What to do: Could you retype exactly the line containing "You are a GUI" and every line after it in the data below, leaving out the pictures?

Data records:
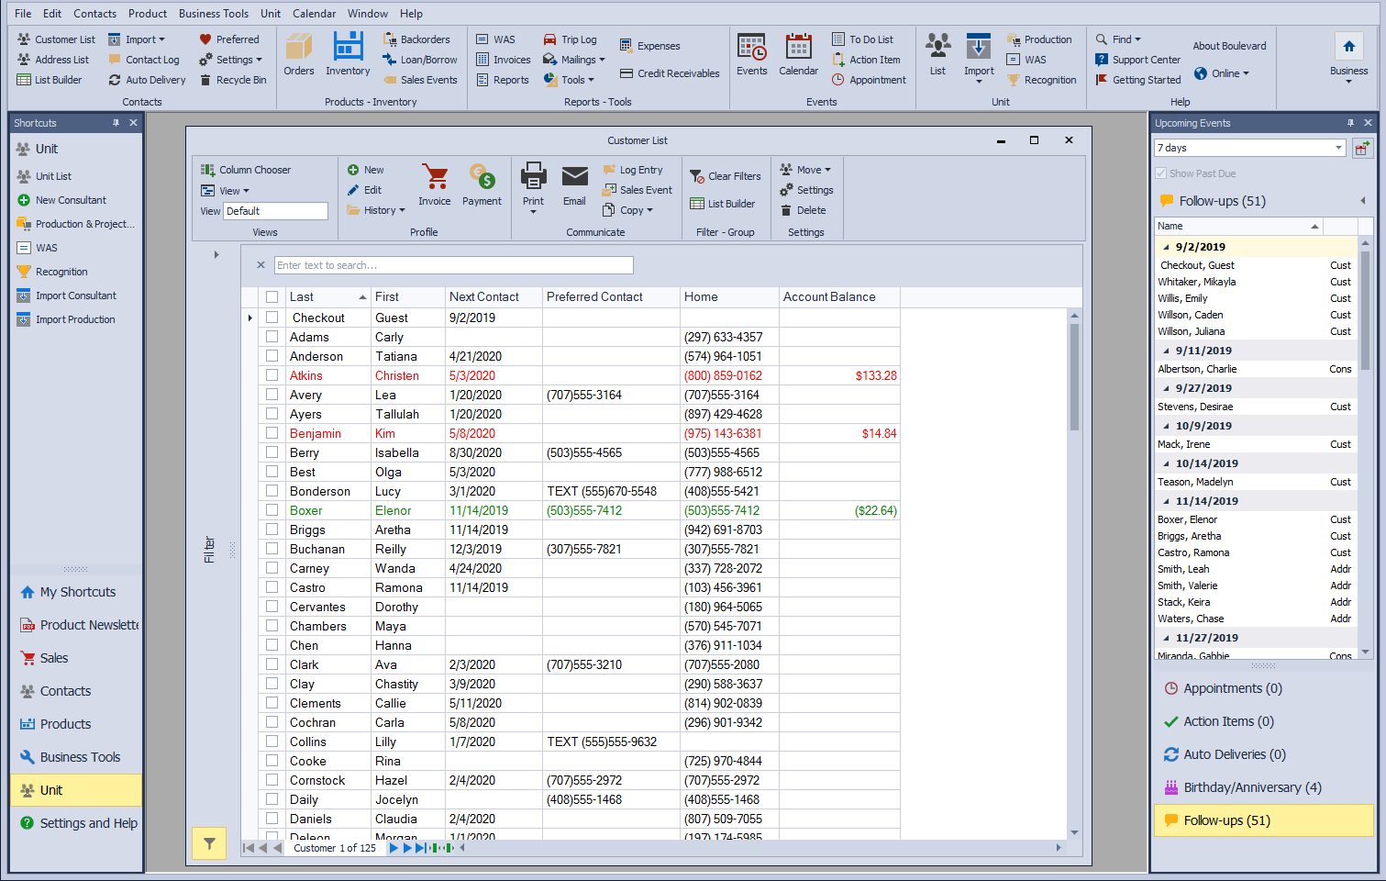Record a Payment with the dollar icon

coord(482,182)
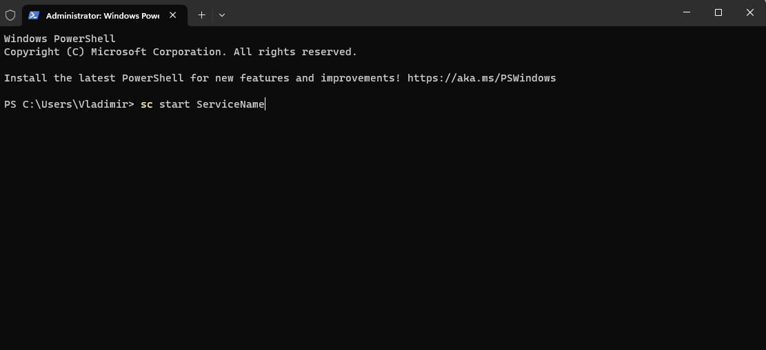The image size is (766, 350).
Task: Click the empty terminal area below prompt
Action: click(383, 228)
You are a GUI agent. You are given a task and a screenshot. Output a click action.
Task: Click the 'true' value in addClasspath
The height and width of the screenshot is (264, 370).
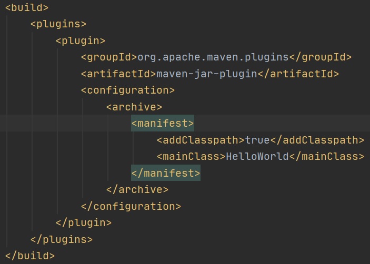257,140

Response area:
You are a GUI agent. You are given a task and a screenshot. Output a click action.
Task: Click the 'true' value in addClasspath
The height and width of the screenshot is (264, 370).
257,140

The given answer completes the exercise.